Performance on multiple OR conditions inside ()

Started by Håvard Wahl Kongsgårdabout 15 years ago4 messagesgeneral
Jump to latest
#1Håvard Wahl Kongsgård
haavard.kongsgaard@gmail.com

Hi, I have a spatial query with multiple OR statements, for large tables
it's very slow. Is it possible to skip the spatial lookup on the other
conditions if first(previous) condition equal 1, and thereby increase the
performance?

SELECT vciia_main.sitrp,vciia_main.date_time from vciia_main,
south_vietnam72, roads, rails, houses, city where st_within(vciia_main.geom,
south_vietnam72.geom) and date_time is not null and
(st_dwithin(vciia_main.geom, roads.geom, 500) OR st_dwithin(vciia_main.geom,
rails.geom, 500) or st_dwithin(vciia_main.geom, city.geom, 800) or
st_dwithin(vciia_main.geom, houses.the_geom, 500))

--
Håvard Wahl Kongsgård
Peace Research Institute Oslo (PRIO)

http://havard.security-review.net/

#2Håvard Wahl Kongsgård
haavard.kongsgaard@gmail.com
In reply to: Håvard Wahl Kongsgård (#1)
Re: Performance on multiple OR conditions inside ()

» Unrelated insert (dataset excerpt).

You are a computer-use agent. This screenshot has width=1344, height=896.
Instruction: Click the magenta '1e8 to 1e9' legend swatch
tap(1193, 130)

Hi, so one solution is to use the most common feature first (), in this case
the houses ?

|What version of PostGIS are you using?

1.5.1

2011/1/13 Nicklas Avén <nicklas.aven@jordogskog.no>

Hallo Håvard

The planner is supposed to take care of that. It estimates ehat is the
cheapest part of the OR statements and checks that. If true, then
nothing is done with the others.

Do you have spatial indexes on the geometry columns?

Do you know if they are used by the planner?

Even if the indexes is in place and are used this query will probably be
slow because of how the spatial index works.

What the spatial index does for ST_Within and ST_DWithin is to tell if
the geometries has overlapping bounding boxes (or expanded bounding
boxes in ST_DWithin case). If they do the index is of no more help and
the rest of the calculation has to be done vertex by vertex which is
costly.

So, the problem is when the bounding boxes covers many geoemtries, then
the part of the work that the index can help with is small.

There is techniques to slice the big geometry in smaller pieces, build a
new index and things will go faster.

Long roads often have this problem. If you want to find all houses along
a road the bounding box test will find many more houses than those close
to the road (If the road is not going just north/south or east/west)

I don't think it should do any difference for the planner but I would
test to build the query with joins instead.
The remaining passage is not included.